Flambard se mit à rire.

— Ce n’est tout simplement qu’un nommé Pertuluis, mais qui a la manie de se donner le titre de Chevalier. Ce sont deux grenadiers avec qui j’ai fait la campagne des Pays-Bas lors de la guerre de la Succession d’Autriche, et nous nous sommes trouvés à Fontenoy en 1745. Ce sont deux enfants terribles, hardis dans la bataille, mais aussi deux gredins. Plus tard je les retrouvai à Pondichéry où ils avaient réussi à se mettre dans l’entourage de Lardinet qui, je l’espère bien, ne remontera pas de l’enfer où je l’ai envoyé. Enfin, l’an dernier, je pense, j’ai croisé sur ma route les deux gaillards. J’étais alors à Chandernagor avec monsieur le comte…

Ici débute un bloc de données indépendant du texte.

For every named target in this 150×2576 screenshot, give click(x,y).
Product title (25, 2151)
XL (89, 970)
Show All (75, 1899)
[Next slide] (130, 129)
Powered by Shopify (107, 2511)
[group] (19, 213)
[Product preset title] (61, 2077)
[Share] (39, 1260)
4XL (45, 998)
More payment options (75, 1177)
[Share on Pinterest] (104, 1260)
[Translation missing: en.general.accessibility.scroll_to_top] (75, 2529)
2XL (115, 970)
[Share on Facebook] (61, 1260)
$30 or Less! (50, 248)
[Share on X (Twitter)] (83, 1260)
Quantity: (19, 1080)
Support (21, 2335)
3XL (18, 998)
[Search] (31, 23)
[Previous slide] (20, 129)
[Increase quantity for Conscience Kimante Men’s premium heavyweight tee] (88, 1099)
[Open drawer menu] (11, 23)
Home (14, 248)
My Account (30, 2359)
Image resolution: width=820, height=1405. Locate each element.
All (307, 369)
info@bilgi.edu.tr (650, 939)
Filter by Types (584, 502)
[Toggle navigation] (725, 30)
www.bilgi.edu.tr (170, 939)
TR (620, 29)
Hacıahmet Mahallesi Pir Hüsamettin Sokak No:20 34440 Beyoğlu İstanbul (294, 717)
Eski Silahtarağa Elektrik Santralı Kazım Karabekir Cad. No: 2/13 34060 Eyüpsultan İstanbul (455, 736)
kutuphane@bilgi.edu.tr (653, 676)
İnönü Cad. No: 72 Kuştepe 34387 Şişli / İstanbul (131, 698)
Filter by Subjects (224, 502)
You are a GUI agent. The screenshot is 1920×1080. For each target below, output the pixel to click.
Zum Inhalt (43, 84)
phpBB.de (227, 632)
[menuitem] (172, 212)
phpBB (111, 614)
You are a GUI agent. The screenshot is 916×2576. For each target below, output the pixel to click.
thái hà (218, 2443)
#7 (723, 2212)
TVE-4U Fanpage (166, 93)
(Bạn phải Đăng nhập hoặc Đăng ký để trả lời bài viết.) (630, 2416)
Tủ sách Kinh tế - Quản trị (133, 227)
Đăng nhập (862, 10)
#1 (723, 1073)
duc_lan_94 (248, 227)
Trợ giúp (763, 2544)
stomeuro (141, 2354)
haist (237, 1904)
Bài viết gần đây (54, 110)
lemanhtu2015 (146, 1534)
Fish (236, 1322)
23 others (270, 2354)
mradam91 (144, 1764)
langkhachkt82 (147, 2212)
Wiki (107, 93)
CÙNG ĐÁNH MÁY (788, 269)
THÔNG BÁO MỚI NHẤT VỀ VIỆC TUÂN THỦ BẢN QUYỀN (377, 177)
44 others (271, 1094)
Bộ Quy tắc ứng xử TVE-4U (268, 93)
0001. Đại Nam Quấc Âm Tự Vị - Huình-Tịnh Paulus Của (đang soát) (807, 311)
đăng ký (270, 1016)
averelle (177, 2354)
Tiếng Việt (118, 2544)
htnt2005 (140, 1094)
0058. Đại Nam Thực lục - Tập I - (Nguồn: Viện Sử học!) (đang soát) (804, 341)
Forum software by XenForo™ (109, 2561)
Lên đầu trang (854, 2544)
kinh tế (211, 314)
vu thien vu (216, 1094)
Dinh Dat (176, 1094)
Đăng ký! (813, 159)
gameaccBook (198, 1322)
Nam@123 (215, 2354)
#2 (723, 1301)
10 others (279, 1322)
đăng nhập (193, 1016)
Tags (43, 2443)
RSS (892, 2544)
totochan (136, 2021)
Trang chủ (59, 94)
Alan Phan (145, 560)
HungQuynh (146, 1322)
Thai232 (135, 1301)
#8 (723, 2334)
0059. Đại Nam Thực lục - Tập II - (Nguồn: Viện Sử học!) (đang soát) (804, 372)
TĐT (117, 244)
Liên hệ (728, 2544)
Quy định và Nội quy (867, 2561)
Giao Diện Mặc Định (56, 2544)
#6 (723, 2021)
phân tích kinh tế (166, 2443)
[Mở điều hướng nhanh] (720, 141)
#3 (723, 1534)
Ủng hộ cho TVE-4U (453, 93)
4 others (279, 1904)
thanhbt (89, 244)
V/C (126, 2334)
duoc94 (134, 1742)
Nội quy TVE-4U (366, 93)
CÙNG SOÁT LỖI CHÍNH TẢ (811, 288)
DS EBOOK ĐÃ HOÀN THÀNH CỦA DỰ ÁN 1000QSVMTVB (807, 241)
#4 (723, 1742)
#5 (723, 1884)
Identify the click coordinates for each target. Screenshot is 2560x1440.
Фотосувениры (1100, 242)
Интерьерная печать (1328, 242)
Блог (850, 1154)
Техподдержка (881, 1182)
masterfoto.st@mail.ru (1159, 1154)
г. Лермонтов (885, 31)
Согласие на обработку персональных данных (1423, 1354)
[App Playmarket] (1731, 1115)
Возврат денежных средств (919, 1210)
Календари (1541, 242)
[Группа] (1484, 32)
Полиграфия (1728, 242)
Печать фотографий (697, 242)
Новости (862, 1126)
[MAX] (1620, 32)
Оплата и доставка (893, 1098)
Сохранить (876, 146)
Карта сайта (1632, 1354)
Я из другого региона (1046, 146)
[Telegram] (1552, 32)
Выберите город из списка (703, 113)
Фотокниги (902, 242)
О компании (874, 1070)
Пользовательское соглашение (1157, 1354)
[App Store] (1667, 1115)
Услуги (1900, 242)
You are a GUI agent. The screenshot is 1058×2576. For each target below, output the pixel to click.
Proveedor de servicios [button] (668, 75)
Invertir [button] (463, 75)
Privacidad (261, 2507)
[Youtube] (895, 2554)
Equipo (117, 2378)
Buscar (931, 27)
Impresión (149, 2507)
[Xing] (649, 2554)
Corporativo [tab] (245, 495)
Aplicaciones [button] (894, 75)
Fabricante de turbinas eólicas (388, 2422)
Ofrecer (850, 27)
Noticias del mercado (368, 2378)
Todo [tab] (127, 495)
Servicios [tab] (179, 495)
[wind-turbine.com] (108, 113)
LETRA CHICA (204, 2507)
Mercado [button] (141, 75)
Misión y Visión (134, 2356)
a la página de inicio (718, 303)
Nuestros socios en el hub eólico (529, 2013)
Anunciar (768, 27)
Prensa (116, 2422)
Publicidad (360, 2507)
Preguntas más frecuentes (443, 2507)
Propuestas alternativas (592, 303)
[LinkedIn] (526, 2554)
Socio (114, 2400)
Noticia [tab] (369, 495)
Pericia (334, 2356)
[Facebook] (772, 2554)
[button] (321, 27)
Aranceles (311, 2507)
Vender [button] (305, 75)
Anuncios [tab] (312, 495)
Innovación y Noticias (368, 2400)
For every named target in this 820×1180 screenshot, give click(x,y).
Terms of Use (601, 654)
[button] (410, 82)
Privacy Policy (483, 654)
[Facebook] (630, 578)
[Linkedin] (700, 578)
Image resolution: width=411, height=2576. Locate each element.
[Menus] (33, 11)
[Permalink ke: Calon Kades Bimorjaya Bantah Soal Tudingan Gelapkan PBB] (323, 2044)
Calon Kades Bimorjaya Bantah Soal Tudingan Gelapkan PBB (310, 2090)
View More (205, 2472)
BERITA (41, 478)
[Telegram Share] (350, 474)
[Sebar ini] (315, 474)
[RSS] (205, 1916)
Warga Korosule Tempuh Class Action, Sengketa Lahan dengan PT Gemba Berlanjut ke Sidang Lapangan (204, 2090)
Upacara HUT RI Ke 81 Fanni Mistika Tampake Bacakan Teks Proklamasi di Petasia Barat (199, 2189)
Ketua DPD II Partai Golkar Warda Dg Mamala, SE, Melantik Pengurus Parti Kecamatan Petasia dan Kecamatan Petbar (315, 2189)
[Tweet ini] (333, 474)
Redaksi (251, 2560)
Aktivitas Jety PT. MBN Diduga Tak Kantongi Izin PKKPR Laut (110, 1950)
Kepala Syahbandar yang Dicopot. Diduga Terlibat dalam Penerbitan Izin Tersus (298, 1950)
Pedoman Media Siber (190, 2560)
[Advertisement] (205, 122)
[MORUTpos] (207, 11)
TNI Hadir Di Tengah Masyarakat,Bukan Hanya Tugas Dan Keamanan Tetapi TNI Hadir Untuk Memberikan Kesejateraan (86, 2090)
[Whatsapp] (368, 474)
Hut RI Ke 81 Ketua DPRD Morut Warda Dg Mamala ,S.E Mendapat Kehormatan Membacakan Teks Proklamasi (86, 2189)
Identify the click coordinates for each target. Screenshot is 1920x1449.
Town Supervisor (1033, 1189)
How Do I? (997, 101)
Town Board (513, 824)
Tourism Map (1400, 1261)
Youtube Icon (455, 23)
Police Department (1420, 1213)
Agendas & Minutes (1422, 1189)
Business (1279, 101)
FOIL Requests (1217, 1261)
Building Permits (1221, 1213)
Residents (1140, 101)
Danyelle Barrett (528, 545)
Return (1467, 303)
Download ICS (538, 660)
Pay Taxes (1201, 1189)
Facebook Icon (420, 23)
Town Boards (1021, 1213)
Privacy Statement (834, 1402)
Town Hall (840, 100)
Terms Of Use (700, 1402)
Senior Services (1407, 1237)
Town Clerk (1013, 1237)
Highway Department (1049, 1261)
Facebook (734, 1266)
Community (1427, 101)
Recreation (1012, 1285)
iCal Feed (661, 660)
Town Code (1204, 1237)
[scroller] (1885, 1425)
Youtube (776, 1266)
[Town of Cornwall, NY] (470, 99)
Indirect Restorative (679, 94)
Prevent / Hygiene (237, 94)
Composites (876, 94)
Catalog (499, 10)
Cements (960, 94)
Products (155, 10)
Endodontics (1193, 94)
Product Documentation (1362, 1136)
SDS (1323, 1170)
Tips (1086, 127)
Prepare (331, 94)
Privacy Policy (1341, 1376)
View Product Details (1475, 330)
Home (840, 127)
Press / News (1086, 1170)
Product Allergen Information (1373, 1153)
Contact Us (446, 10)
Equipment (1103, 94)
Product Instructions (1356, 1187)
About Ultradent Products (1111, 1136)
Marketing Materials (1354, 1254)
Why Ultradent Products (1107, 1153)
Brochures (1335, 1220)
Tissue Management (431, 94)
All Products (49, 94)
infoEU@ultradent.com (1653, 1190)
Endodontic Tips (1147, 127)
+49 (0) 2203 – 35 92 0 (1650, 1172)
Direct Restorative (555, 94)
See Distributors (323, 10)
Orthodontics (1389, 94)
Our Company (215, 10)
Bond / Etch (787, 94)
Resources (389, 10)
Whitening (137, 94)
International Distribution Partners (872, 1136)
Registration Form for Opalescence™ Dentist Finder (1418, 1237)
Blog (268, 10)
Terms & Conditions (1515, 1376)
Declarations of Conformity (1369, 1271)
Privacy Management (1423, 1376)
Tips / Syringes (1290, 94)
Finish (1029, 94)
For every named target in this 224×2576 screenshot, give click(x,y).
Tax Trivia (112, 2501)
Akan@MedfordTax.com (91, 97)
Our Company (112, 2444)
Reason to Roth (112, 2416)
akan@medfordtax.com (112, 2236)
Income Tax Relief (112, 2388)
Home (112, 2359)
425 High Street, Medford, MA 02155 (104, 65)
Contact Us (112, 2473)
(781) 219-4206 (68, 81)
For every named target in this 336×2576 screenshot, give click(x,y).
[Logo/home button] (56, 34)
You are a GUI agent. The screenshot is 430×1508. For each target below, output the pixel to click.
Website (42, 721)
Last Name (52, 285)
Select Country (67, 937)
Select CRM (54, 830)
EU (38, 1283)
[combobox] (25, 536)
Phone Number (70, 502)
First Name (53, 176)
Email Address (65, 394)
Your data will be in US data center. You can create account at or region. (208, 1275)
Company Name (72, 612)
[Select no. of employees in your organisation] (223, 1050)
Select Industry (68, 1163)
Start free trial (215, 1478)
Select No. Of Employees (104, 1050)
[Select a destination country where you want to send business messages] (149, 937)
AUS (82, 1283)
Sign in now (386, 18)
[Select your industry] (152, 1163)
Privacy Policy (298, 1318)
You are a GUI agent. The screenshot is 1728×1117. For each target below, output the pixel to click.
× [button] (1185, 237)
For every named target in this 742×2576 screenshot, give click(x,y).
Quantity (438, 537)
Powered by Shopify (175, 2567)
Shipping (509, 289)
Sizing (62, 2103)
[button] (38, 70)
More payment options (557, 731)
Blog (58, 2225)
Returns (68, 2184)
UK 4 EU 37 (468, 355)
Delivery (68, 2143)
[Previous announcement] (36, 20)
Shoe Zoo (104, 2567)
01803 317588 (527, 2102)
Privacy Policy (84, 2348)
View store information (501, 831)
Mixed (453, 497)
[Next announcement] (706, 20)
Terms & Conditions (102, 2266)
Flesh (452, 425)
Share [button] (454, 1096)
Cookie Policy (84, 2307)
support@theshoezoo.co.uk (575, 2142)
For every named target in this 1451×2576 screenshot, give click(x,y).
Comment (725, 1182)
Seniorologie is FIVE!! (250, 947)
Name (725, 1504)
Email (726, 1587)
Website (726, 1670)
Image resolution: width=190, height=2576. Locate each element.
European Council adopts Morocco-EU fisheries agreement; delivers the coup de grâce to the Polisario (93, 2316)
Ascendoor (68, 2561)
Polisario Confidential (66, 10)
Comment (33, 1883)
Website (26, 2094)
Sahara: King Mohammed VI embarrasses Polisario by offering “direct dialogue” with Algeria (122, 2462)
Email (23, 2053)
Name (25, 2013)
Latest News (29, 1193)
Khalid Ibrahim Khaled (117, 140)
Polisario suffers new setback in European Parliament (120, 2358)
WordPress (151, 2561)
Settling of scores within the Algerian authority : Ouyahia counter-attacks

— Pardon, Flambard, mon ami, vous ne m’avez pas dit encore comment était mort monsieur de Maubertin…

— C’est vrai, capitaine, j’ai oublié de vous donner ce détail. Nous voyagions à travers l’Inde, lorsque monsieur de Maubertin fut atteint d’une fièvre maligne. Je le fis transporter en toute hâte à Chandernagor où, trois jours après, il expirait après m’avoir confié ses dernières volontés.

Flambard poussa un long soupir et se tut.

Jean Vaucourt garda également le silence.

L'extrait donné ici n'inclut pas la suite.